DMD is a muscle wasting disease caused by mutations in the dystrophin gene, which results in insufficient levels of the dystrophin protein. It is a progressive disease that usually causes death in early adulthood, with serious complications that include heart or respiratory-related problems. It mostly affects boys, about 1 in every 3,500 to 5,000 male children.
In January, the FDA was scheduled to review Sarepta’s New Drug Application (NDA) for eteplirsen, but postponed it because of a pending snowstorm on the east coast. After several dramatic public hearings by the FDA, 109 members of Congress sending a letter to the FDA urging it to accelerate approval of any DMD drug, and a public letter urging approval signed by 36 DMD experts, the FDA delayed final approval.
In May, the FDA reported it would miss the May 26 deadline to make a decision, and in June it requested additional data from the company.
Overall, it appears that eteplirsen has at least some positive effect, particularly in light of the fact there are no other treatments. The primary problem appears to be the size of the trial and lack of a control group. The drug was only studied in 12 boys. The FDA has expressed concern over the so-called placebo effect, which is to say, that because of the nature of the disease and how the drug’s efficacy is evaluated—largely based on the results of a six-minute walk test—it can be difficult to determine how much effect the drug actually has. How much effect is the patient’s and parent’s support and belief in the drug having?
In short, the FDA seems concerned that Sarepta’s clinical trial and science doesn’t meet the standards other drugs have to meet in order to be approved. The FDA is not necessarily saying the drug doesn’t work, just that it hasn’t been proven in a way that meets the bar set by the FDA.

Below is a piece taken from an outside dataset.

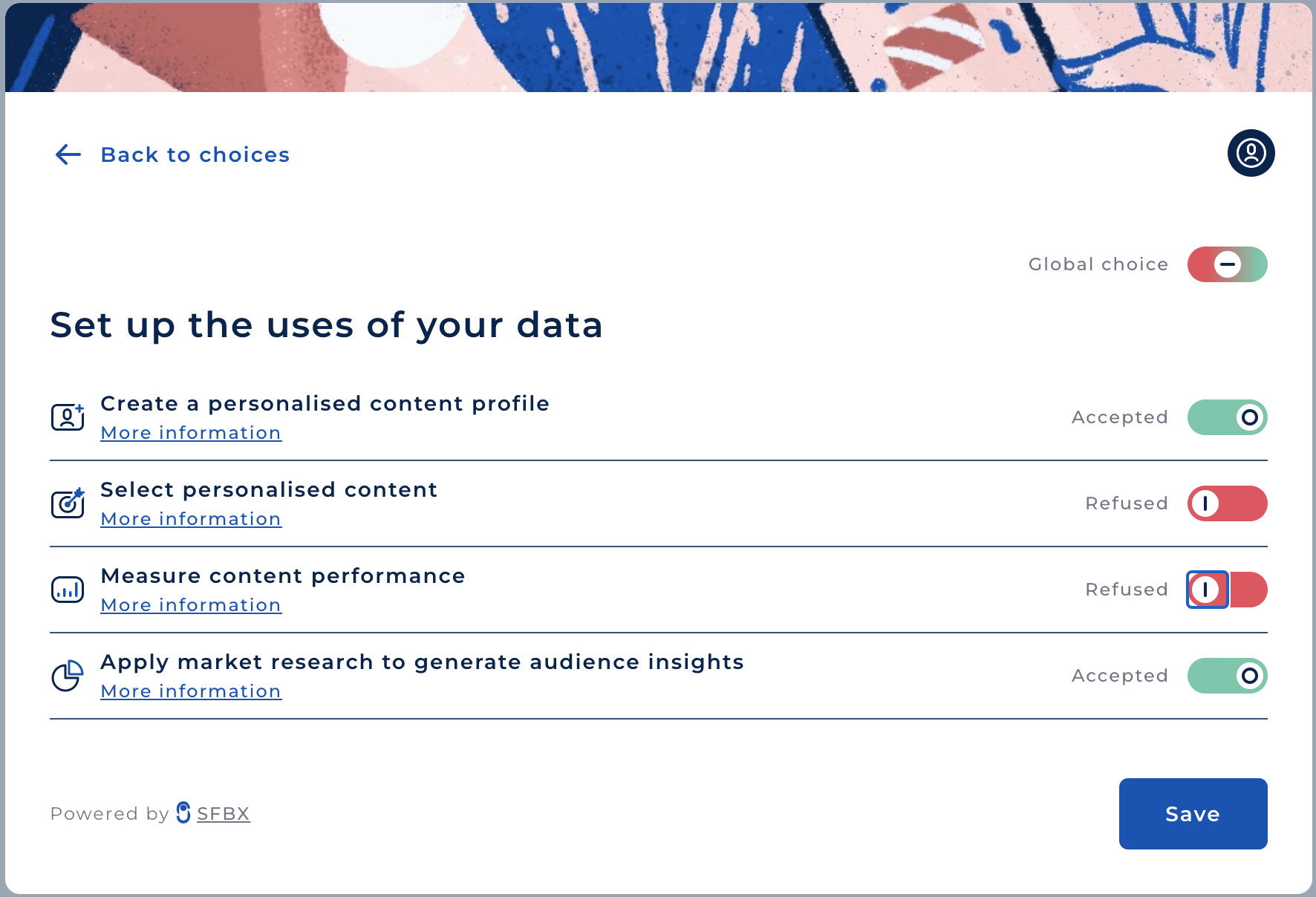
Task: Click the bar chart icon for content performance
Action: tap(68, 590)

So today’s story in the Boston Business Journal by Don Seiffert actually does nothing to alleviate that concern. Seiffert interviewed five of the parents of the boys in the trial, asking them what they thought of the placebo effect and how big a role it played. They said it didn’t play any role.

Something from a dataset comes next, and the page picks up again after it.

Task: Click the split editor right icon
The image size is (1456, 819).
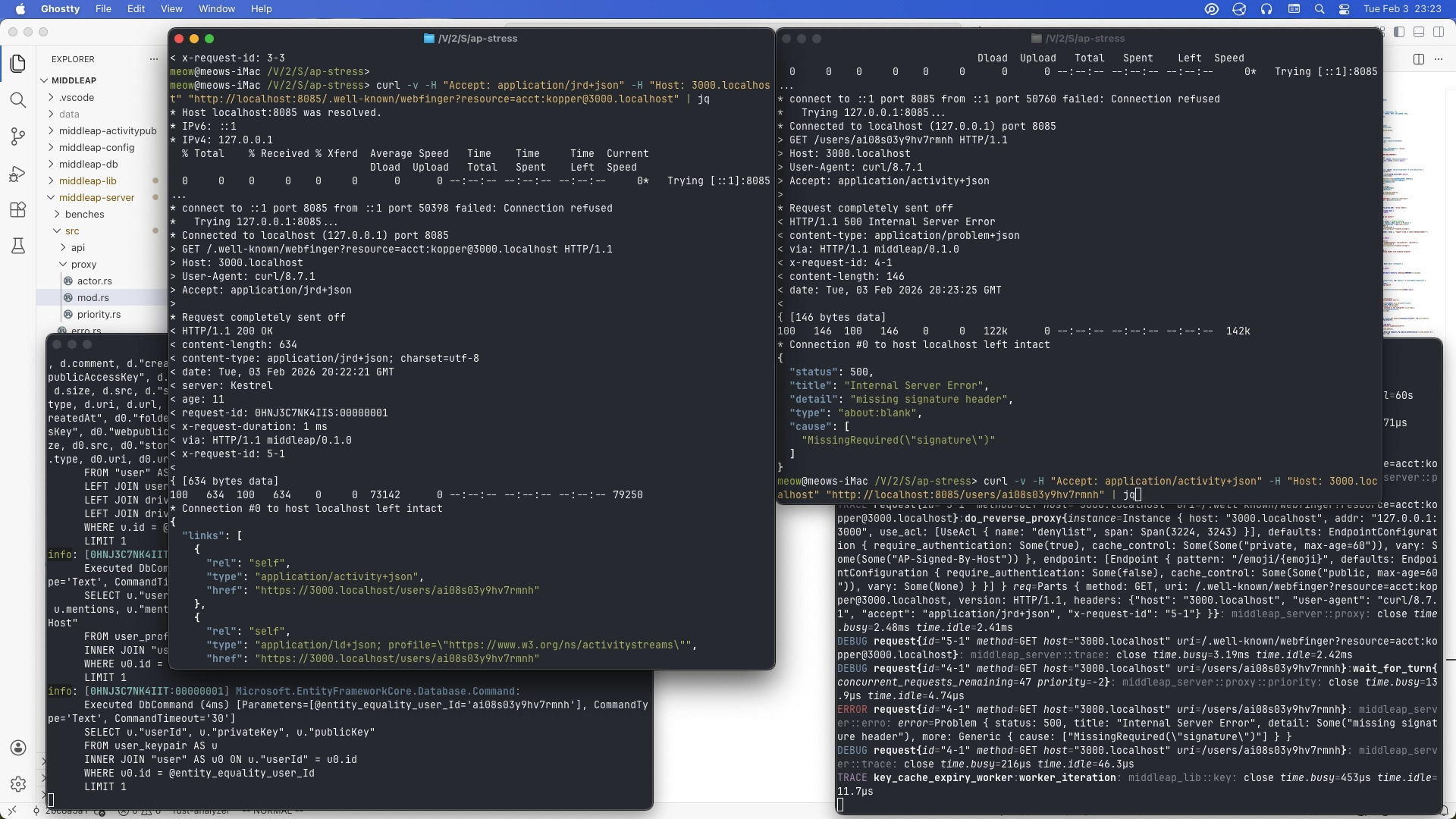Action: [1419, 59]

It’s important for readers to understand how emotional an issue this is. Boys with the disease typically die in their early twenties. DMD is a brutal, progressive disease in which the boys lose muscle, physical abilities, and it affects various organ systems, including heart and lungs. The muscle wasting can also lead to falls and broken bones and other injuries.
Bill and Kimberly Procko, whose 12-year-old son, Evan, is on the trial, argue that it isn’t possible for the placebo effect to explain the benefits Evan has received from the drug. Seiffert writes, “In Evan’s case, Kimberly Procko argues that there is no placebo effect because Evan himself doesn’t believe the drug works very well. The Florida resident explains that as the youngest of the 12 boys in the trial, the full ramifications of Evan’s disease haven’t been explained to him.”

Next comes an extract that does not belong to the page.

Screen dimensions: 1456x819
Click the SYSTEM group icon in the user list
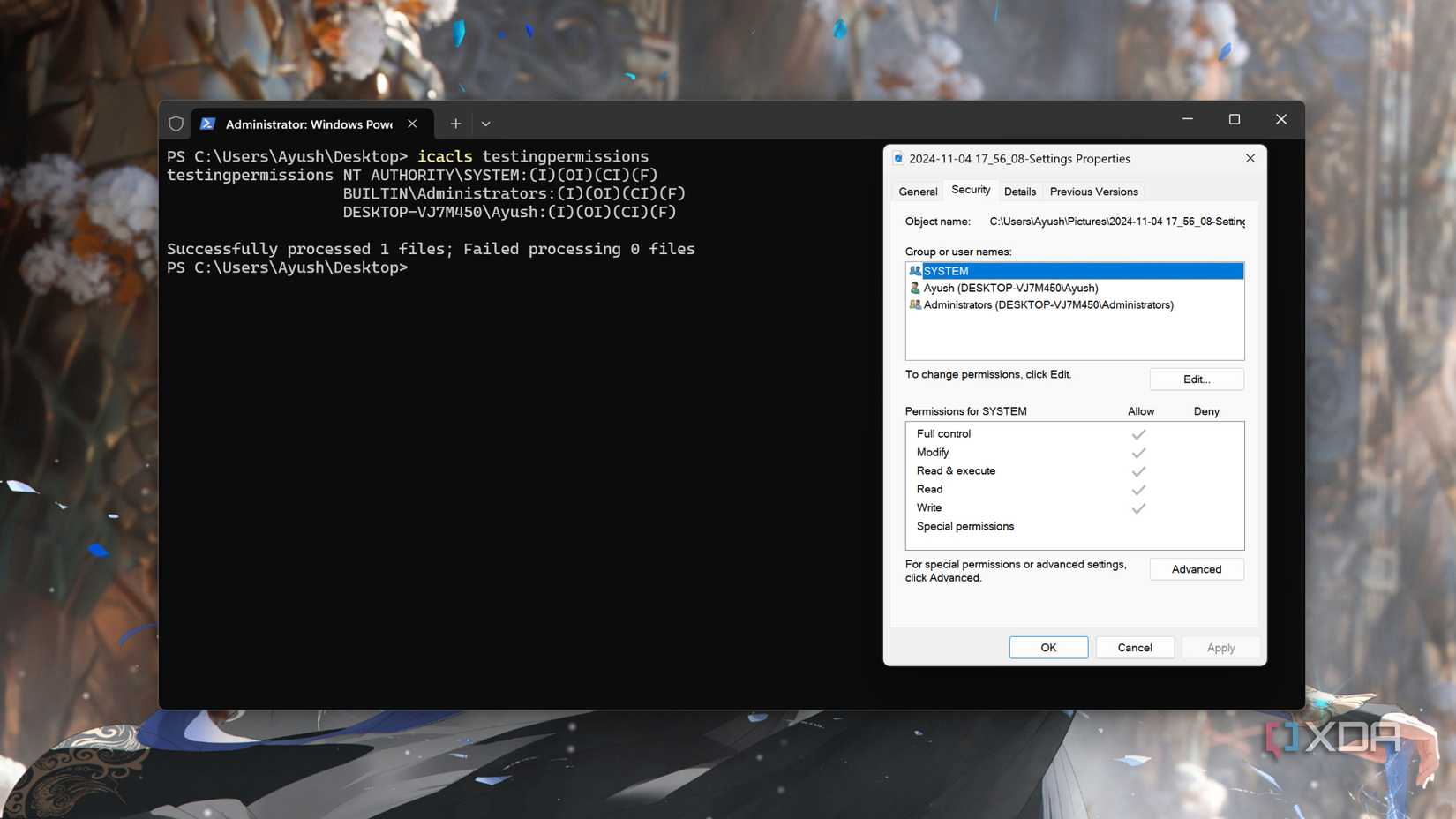click(914, 271)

They also note that there have been improvements, and anecdotally at least, that would seem to be completely true. A few months after receiving the drug, gastrointestinal problems got better. Cases of falling decreased significantly. A common symptom of the disease is clenching of the muscles at night, and those also decreased. And even though he broke two bones, neither forced him into a wheelchair permanently. Another boy in the trial, Cole Eichelberg, also recovered from a bone fracture.
Another of the parents, Jenn McNary, has two sons with DMD. The younger boy, Max, was in the trial. Austin, the older boy, was not. She also did not know that Max was receiving the drug, as opposed to a placebo, although, in fact, all boys in the trial received the drug. McNary says she saw improvement in Max by the fourth or fifth month.
“He was walking more often. He wouldn’t get as tired,” she told Seiffert. “He had always been using a wheelchair in the airport, but I have a picture of him (from that time) pushing his sister in a wheelchair.”
And like the other, Terri Elseworth, whose son Billy is one of the oldest boys in the trial, was asked about the placebo effect, she said, “Absolutely not.”
However, Seiffert writes, “She did not notice any major difference in Billy’s muscle function for more than a year until she saw him jump off a step and start opening jars. But she also contends that it’s virtually impossible that a placebo effect could be responsible for the fact that 10 out of 12 boys in the trial are still walking.”
Although emotionally persuasive, and that has played a significant factor in the Sarepta trials story, it’s hard to say whether it will—or even should—play a role in the FDA’s decision.